Not by chance do monopolies predominate in Mexico or, more appropriately, monopolistic practices. Everything in our system, and in the practices deriving thereof, leads to forms of action and response that go against competition, reduction of costs or consumer service. The abuse that citizens perceive on the part of suppliers, whether governmental or private, is the product of an institutional reality that grants privilege, thus making this conduct inevitable. The fledgling reforms do not address this reality.

The key to the functioning of an economy resides in the way that it is governed. If what governs it are perfectly defined rules and practices largely accepted by all of the actors, then the participants in the economic activity -investors, entrepreneurs, savers, consumers- will accept a lengthy time horizon for attaining their objectives. Contrariwise, when there are no established rules, procedures that make complying with them obligatory and an authority that requires adherence to them, and is capable of enforcing them, the time horizon of all of those same economic agents changes radically.

When a potential investor trusts in the permanence of the rules of the game, his expectation of profitability is lower than when that permanence is doubtful. Although it might appear paradoxical, this difference reflects contrasting assumptions and expectations. If the perception is that everything depends on a determined governor, the investor or entrepreneur will expect immediate and very grand results; if his perception is that the governor in turn is irrelevant to that performance, his vision will be long term, thus he will adjust his expectations of net profitability.

The way that they repave the streets never fails to surprise me. Instead of going block by block and cause less bother to motorists, the contractors break up the pavement of the entire trajectory from the first minute, although it will take them months to finish the work. The reason is very simple: once the pavement is broken up, no one will dare to cancel the contract. The behavior of the contractors may seem abusive, but it is absolutely rational: it’s the only way they’re guaranteed the whole job. The problem is trust in the authority and the solidity of contracts.

Now, in the light of the possibility of a new era of bidding for government contracts in the matter of energy, the issue gains exceptional relevance. While many of the typical contractors are in the loop for a-one six-year government and their jobs are nailed down in the backroom, the potential bidders in energy matters are first-world companies disposed to fight to the eleventh hour for what’s theirs.

The matter came to mind a few weeks ago when I read about the conflict between the concessionary of terminal 2 and the Mexico City Airport Authority concerning the concession awarded for its construction and its exploitation for a determined period and under certain profitability conditions. I have no idea who’s right, but the argument is not new. Some years ago something similar occurred with the water concession in Aguascalientes with the change of governor and is now happening with the railroad operators. The theme is one of permanence and trust in (and enforcement of)  the rules.

What’s relevant are not the particular cases but rather the absence of guarantees for the fulfillment of the contracts, a circumstance that inevitably generates distrust but, above all, gives rise to anomalous behaviors. A mobile phone company entertaining doubts about the permanence of its concession is going to charge the maximal fees possible for providing its service in order to achieve its revenue objective in the shortest possible term.
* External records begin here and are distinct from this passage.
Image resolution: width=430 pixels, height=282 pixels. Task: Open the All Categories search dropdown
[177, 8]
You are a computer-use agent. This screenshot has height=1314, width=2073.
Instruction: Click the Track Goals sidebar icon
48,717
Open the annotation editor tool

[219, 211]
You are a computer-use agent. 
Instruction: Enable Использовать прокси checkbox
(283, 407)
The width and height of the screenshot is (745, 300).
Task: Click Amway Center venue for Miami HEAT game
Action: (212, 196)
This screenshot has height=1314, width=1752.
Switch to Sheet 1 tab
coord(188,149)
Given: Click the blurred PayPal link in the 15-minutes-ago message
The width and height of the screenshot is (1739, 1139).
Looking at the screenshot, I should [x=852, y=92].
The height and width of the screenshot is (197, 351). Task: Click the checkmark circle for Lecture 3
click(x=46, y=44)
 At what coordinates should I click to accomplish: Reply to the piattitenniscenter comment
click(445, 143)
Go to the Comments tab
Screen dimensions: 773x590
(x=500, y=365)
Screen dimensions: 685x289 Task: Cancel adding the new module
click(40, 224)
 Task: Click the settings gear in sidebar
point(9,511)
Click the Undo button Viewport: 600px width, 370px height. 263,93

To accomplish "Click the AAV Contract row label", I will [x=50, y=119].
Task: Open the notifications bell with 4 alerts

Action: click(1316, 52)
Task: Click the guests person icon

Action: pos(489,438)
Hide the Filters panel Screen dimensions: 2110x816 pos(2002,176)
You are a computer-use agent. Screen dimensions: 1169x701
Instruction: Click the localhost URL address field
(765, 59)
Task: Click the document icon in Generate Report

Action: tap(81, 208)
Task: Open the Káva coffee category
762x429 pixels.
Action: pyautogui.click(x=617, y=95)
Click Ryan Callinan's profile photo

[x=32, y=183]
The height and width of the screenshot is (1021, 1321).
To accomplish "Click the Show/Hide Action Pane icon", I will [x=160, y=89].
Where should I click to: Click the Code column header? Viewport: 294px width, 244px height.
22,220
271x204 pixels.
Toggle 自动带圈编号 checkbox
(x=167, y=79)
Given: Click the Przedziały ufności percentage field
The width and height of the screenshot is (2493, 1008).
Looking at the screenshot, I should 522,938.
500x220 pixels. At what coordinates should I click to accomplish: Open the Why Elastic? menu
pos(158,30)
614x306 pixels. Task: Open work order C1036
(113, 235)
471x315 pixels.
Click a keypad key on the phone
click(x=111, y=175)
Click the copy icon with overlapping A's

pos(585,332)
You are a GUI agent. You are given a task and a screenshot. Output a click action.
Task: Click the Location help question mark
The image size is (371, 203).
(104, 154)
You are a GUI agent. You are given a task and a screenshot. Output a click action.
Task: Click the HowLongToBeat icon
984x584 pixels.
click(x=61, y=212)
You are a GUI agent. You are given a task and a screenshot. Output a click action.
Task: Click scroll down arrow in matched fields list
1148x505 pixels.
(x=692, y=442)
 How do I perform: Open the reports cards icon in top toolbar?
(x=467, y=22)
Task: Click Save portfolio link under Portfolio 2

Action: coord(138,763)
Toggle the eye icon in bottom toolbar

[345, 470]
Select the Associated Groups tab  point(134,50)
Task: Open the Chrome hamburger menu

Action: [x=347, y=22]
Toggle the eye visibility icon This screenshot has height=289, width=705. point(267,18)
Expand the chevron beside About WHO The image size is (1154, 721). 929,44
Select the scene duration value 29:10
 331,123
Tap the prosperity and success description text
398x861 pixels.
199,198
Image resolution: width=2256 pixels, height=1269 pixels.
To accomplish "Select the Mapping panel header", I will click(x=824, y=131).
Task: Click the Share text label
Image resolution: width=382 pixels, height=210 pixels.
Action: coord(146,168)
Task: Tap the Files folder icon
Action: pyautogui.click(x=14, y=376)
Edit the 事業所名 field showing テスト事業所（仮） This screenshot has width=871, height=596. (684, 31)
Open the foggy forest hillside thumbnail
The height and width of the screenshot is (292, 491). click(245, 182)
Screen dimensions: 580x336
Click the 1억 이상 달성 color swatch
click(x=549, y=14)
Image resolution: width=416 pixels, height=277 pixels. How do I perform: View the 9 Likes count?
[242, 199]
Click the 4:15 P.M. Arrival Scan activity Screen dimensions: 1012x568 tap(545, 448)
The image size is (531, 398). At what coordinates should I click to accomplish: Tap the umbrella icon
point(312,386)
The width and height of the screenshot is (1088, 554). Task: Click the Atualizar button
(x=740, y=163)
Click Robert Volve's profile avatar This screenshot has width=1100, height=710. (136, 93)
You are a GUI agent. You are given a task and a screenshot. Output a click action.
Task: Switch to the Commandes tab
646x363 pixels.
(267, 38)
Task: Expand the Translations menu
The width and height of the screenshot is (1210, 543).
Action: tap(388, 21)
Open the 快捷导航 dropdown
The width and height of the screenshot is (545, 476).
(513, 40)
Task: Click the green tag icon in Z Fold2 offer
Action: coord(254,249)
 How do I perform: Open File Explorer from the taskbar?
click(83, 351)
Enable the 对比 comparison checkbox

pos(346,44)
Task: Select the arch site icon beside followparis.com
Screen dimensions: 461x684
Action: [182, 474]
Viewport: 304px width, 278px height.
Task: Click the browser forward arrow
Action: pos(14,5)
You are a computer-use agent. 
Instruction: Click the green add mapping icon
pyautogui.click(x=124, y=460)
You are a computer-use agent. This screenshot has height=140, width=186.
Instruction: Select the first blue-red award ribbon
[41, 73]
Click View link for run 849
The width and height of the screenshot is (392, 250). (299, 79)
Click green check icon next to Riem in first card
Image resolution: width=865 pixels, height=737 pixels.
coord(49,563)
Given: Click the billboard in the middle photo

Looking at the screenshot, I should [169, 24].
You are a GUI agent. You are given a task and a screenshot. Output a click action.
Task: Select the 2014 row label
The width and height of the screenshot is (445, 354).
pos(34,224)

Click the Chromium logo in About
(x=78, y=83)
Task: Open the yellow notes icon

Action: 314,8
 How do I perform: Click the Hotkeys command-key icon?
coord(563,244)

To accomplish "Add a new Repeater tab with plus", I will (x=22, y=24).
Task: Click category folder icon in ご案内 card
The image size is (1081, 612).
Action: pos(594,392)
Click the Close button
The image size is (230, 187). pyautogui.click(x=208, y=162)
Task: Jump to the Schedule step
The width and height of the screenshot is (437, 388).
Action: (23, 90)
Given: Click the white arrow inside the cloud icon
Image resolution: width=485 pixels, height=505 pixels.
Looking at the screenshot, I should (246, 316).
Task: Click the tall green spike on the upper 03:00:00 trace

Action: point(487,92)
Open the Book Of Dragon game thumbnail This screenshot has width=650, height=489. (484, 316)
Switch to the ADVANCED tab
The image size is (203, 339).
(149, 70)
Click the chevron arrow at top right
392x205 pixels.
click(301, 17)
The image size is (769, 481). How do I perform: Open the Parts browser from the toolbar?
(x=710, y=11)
Everything after that is frosting on the cake. From this perspective, what a consumer may perceive as abusive behavior is absolutely logical and rational for the service provider.

Of course, the great paradox is that, while the entrepreneurs expect a high and immediate benefit because they do not trust in the permanence of the rules, many times the rules, or the concessions or contracts, do last, which implies not only exorbitant earnings, but also interminable user and client abuse. Nothing is by chance in the country: the penchant for monopolistic practices and abuse are an inherent part of the political reality.

None of this is new, but it acquires particular relevance within the context of the energy opening. In its propaganda, the government promised lower electric tariffs and lower prices at the gas pump.   Independently of the economic viability of these promises, no doubt remains that the government’s veracity, or its possibility of success, depends on the manner that it guarantees the credibility of the contracts that come to be awarded.

In its origins, NAFTA was the way that the then government found to create an investment environment above all for foreign manufacturing. The objective was to discover a mechanism that would confer credibility on the permanence of the rules. What was impacting, then and now, is that no form was found in Mexico that would render this possible. The great challenge of the energy reform lies precisely in that: to find a way for the contracts to be credible in order for the investment to be fruitful. In addition, it is crucial for these guarantees to be sufficiently solid so that expected profits that potential investors will expect would not be superior to international averages.